À huit mois de la présidentielle, l'adoption du projet pour le budget 2027 s'annonce difficile dans une Assemblée sans majorité. Chacun veut marquer sa différence quand l'exécutif cherche des compromis. C'est dans ce contexte, que l'Élysée tente de mettre la pression sur les candidats.
"Vous voulez gouverner demain, alors ne bloquez pas le pays aujourd'hui", c'est en substance l'argument d'un proche d'Emmanuel Macron. "Les prétendants à l'Élysée ont intérêt à retrouver une maison rangée", explique-t-il, "avec des marges de manœuvre pour appliquer leur programme."
Un gouvernement de nouveau bloqué ?
Mais alors, la pression peut-elle aller jusqu'à une dissolution en cas de blocage sur le budget ? Pour la porte-parole du gouvernement, Maud Bregeon, "outre le fait que c'est évidemment la prérogative unique du président de la République, ce n'est pas dans les projections qui sont les nôtres.
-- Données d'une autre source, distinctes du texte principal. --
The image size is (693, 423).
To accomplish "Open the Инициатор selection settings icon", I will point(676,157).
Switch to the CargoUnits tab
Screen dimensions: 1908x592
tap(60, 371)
Je n'ai pas plus de commentaires à faire."
Reste que le bruit court jusque dans les rangs du gouvernement. Si le Premier ministre Sébastien Lecornu était censuré, Emmanuel Macron pourrait dissoudre l'Assemblée nationale. Pour rappel, le président avait déjà agité cette menace l'an dernier et cela reste un moyen de pression très concrète.
En cas de nouvelle censure, les députés pourraient aussi remettre leur siège en jeu et bousculer la campagne présidentielle. Faute de majorité, l'exécutif mise donc sur les ambitions de ses successeurs pour faire adopter son dernier budget.